Compensation Plans: The Pros and Cons of Each
I have met many shop owners in the industry, and we have frequently talked about compensating employees. In this article, I want to break down the compensation plans I have seen over the years. Keep in mind that the plans and positions vary, and there is no one perfect solution. I recommend that owners/managers consider the pros and cons of each and tailor the plans according to their business model.
I will detail the various plans I regularly see and when and where they might apply.
• I generally prefer commission-based payment or a variation of this. I don’t like to babysit employees. The reasoning for a commission is that you pay an installer a percentage of the job (could be either the total price of the job—considered the “ticket”—or a percentage of the job minus material). If the installer goes faster or slower, they affect how much they make.
• Additionally, they aren’t compensated for re-doing work they messed up, so the onus falls on the installer. The faster and better an installer performs, the more they will make. The most common structure I see is 15%-25% of the ticket.

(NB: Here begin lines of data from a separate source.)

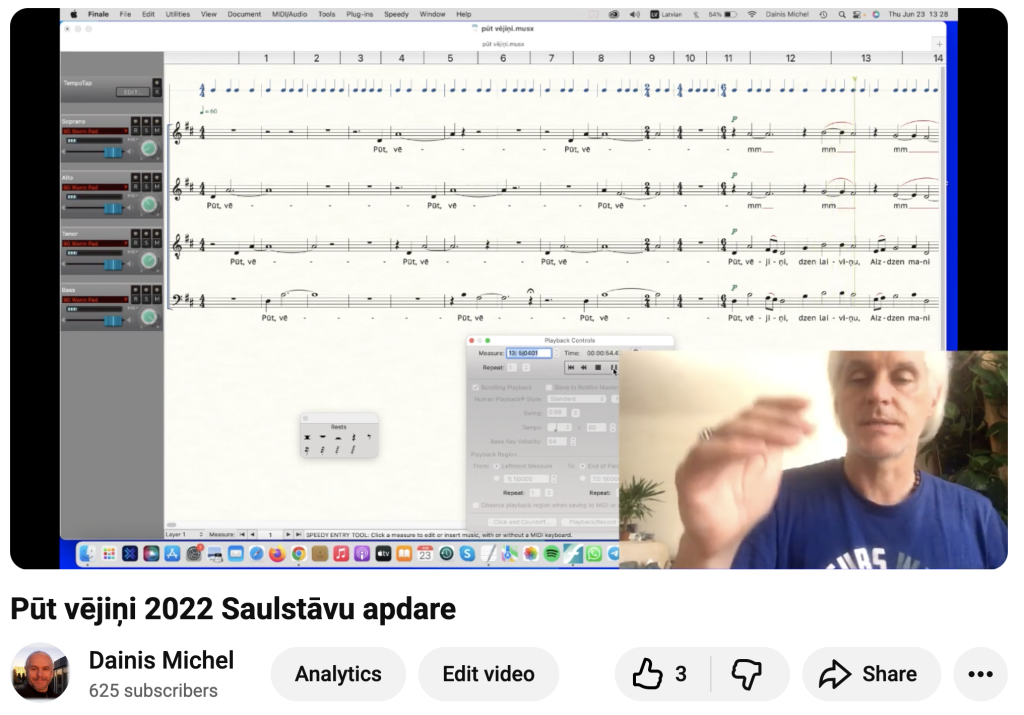Adjust the Soprano volume fader
Image resolution: width=1024 pixels, height=715 pixels.
(113, 151)
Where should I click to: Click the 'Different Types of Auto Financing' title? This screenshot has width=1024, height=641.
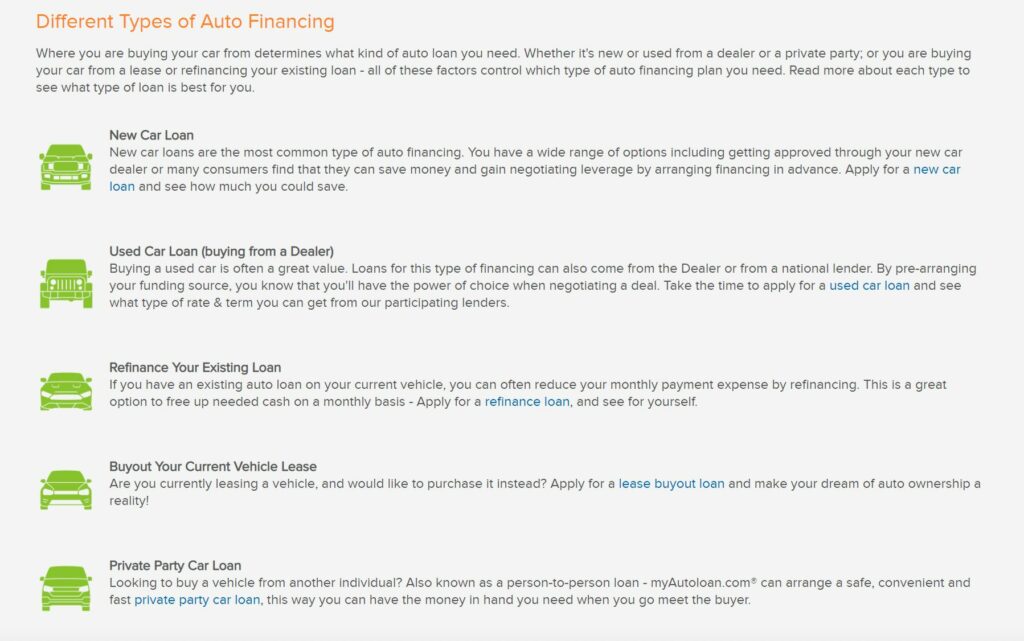coord(185,22)
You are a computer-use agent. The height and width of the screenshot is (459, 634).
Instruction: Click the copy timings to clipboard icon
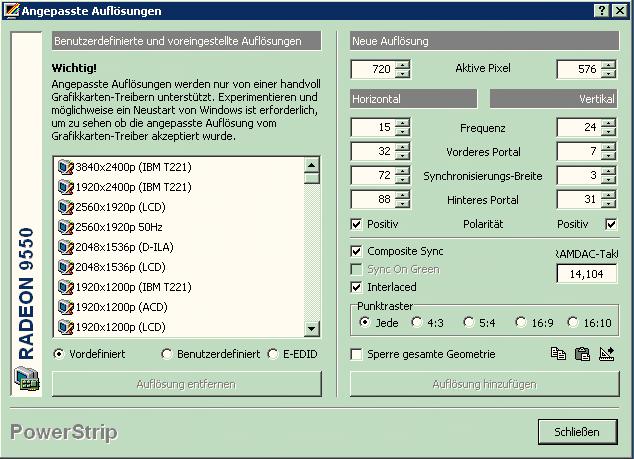pyautogui.click(x=559, y=354)
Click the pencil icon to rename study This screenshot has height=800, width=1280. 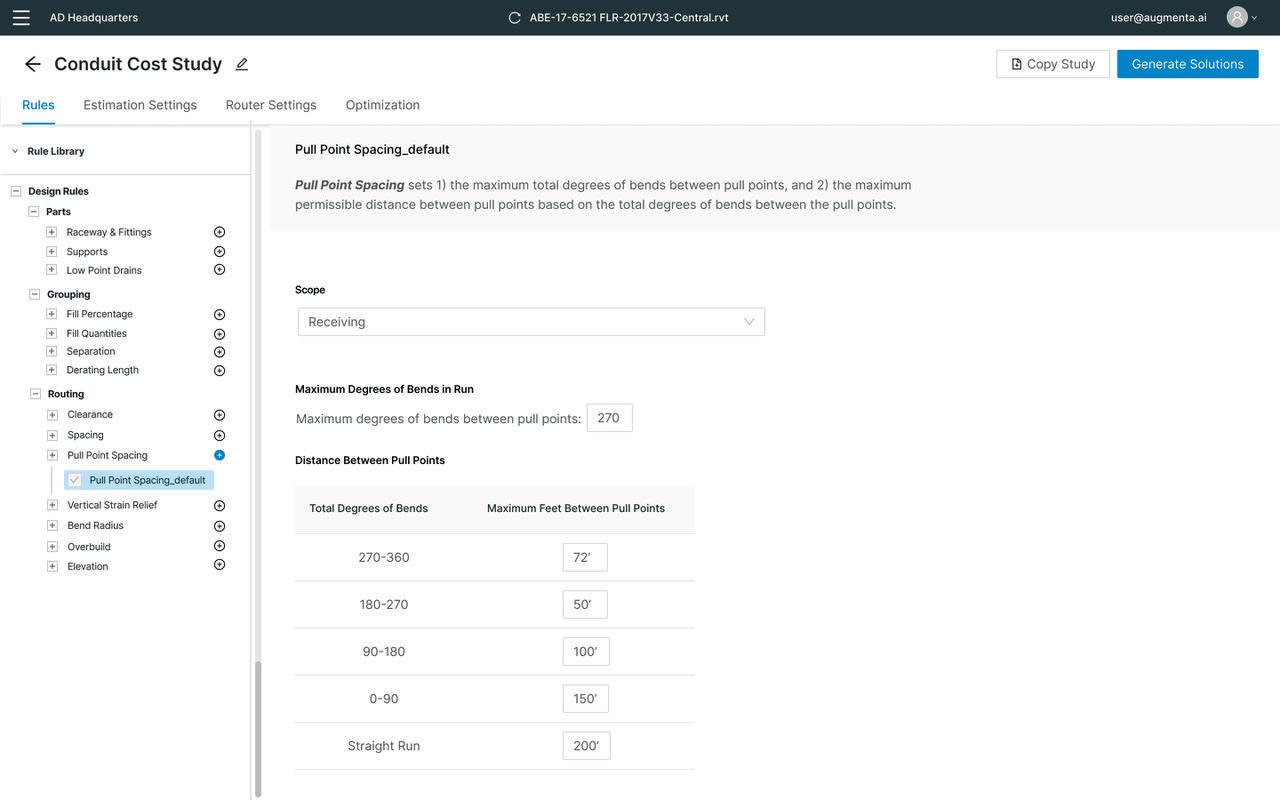coord(242,64)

• Re-do’s for poor installation are free (installer isn’t paid). I recommend a shop has tiers if it has a commission payment structure. This allows for progression and movement within the company to eventually hit the “top” tier. Tiers could be based on skillset, tenure, minimizing film waste, etc.
Commission with Guarantee
• This comp structure would be the same as above but with a weekly (depending on pay frequency) guarantee, meaning that the installer makes the greater of the two for a pay period. E.g., it was a slow week, and the installer only made $800 when totaling up commissions, but there is a guarantee in place of $1,000, so the installer gets paid $1,000 for that week.
• I recommend this structure when shops go through significant ebbs and flows of work. During a slow week when the opportunity isn’t there for the installer to work as much as they can, the guarantee supplements the installer’s pay. Over the years, I always told my installers that my job as an owner was to provide an opportunity for them to make as much money as they wanted (I paid commission).

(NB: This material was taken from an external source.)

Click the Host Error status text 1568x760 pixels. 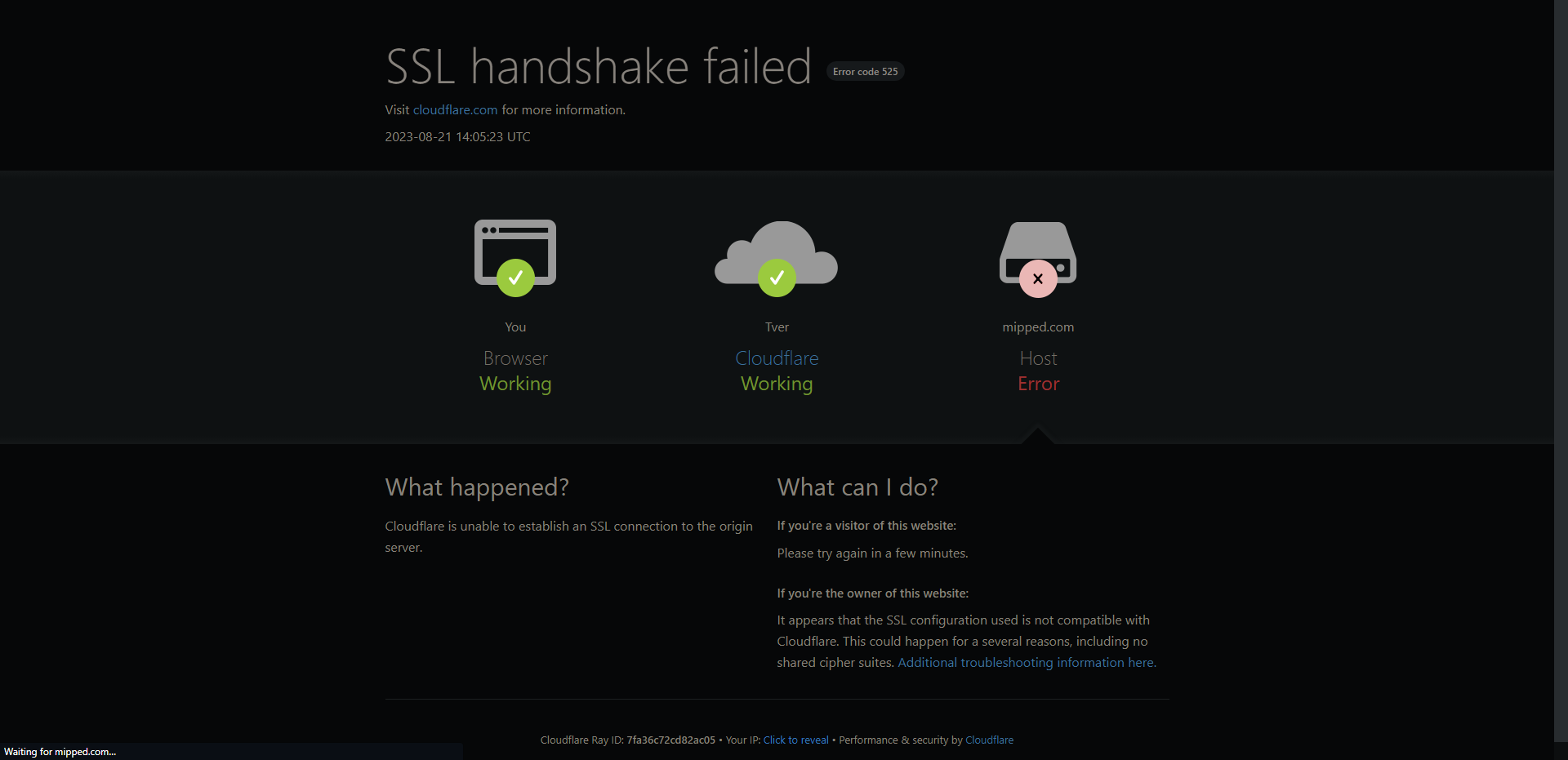click(1038, 371)
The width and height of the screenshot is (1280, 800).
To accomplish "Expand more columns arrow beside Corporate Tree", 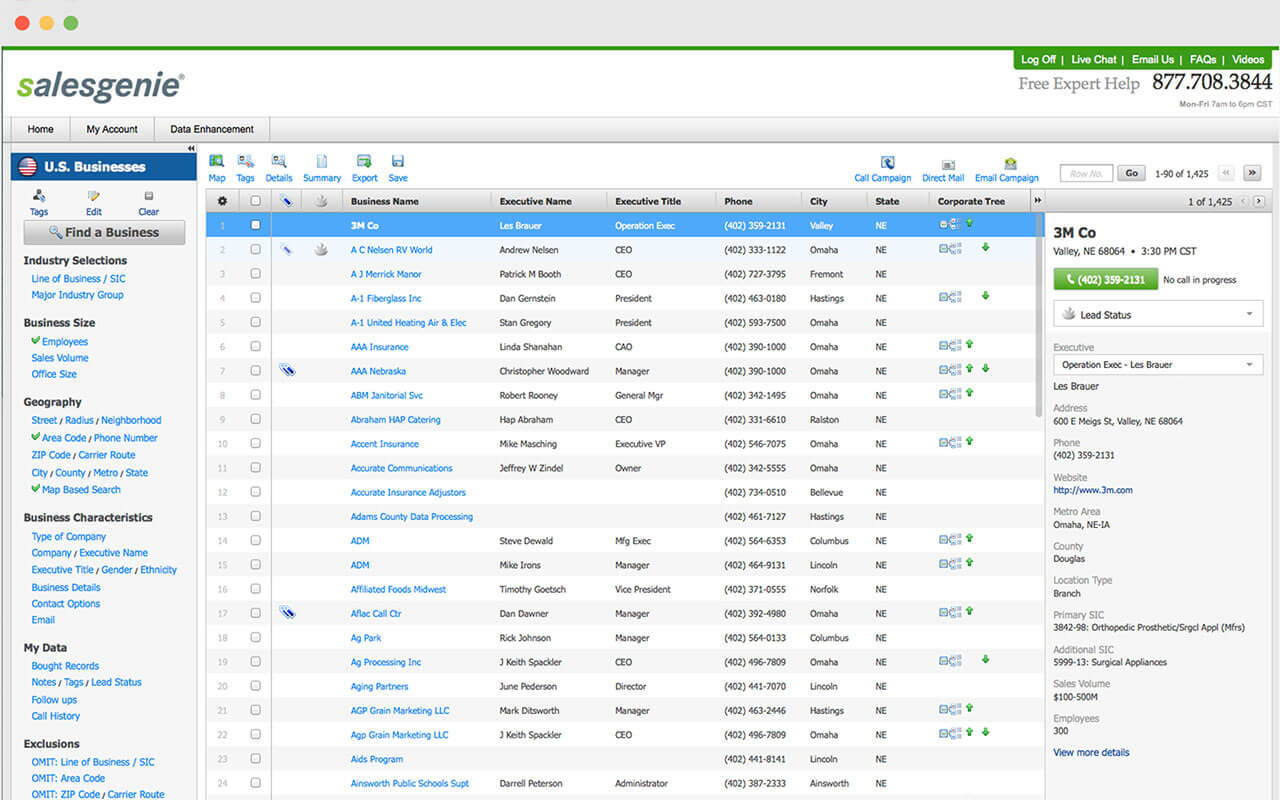I will [1037, 201].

• If it is a slow week, that is my fault and not the installer’s, so offering them a guarantee keeps them on board while you drum up business. If doing a guarantee, I recommend that the guarantee be sufficient for the installer to pay bills and live but not too high so that they are not motivated to work beyond the guaranteed amount.

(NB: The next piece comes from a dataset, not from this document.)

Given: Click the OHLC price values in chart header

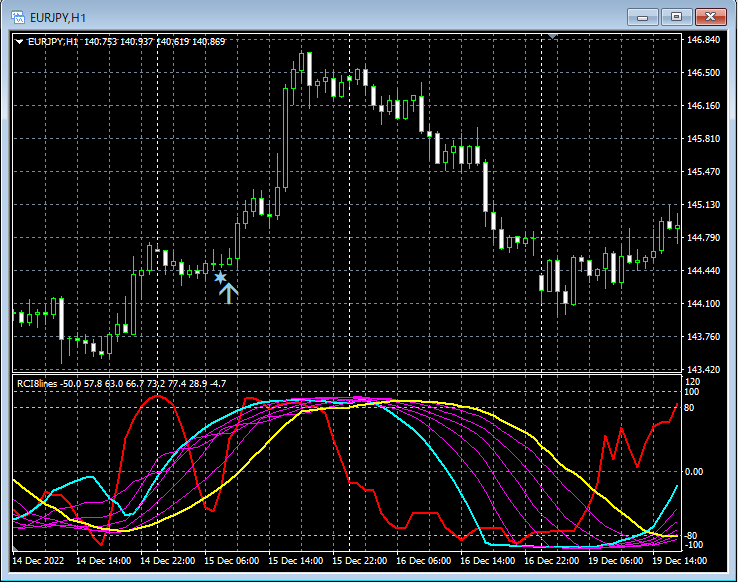Looking at the screenshot, I should [155, 41].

• A flat rate is a form of commission in that the installer is still paid based on their performance. The more they install, the more they will make. The difference is that it is a fixed amount paid for a job to the installer versus a percentage.
• Paying commission with a percentage works great if the ticket/job price reflects/coincides with the difficulty or work the installer has to do (so the installer makes more because it is a harder, more involved job).
• The flat rate works well when you have situations where the ticket amount of the job doesn’t reflect the work put into the job (e.g., wholesale work, upgrades in film like ceramic tint, etc.).
• An example of a flat rate is a front end in PPF that pays $400 regardless of car, film or ticket price (wholesale/retail); or a two-door coupe tint that pays $70 regardless if it is a dyed or ceramic film (same amount of work required for the installer despite the different ticket amount).
• Hourly is one of my least favorite comp plans for installers as I have to babysit how fast the installer is working or what they are doing. The only case I have seen where this made sense was when the installer did many ancillary duties like talking to customers and porting cars to a dealership.
• These ancillary jobs are hard to quantify, so an hourly makes sense. Preferably, if an installer has to do these ancillary duties, a shop hires an hourly employee to perform these duties, freeing up the installer (who is worth much more for this skill set). I generally prefer hourly for entry-level positions such as preppers, front desk employees and porters.
• Salary is generally for those employees that have a broader description and objectives, such as store manager, front desk person and accountant. These jobs are based on an overall objective and are not necessarily tied to a specific task.
• For example, a store manager’s goals are to run the shop and generate revenue/profits. It doesn’t matter if they work 30 hours or 60 hours—you are looking at the end goal they were hired for. I prefer to pay a store manager a salary plus a commission on revenue so that they are incentivized to generate profits.
• Bonuses are great for all positions. These should be used to motivate/compensate based on achieving specific objectives. Bonuses can be a fixed amount if they hit a specific target or a percentage of revenue generated. They can be individual or even team structured to encourage employees to work together to achieve certain objectives.
In conclusion, when generating compensation plans, I prefer to ensure I compensate fairly and accordingly—usually 5-10% above the competition. I don’t want anyone to leave because I am paying them less than they are worth. This also allows me to create a top-tier team because I am paying a premium.
Employees are integral to scaling your business—ensure you have the proper payment plans.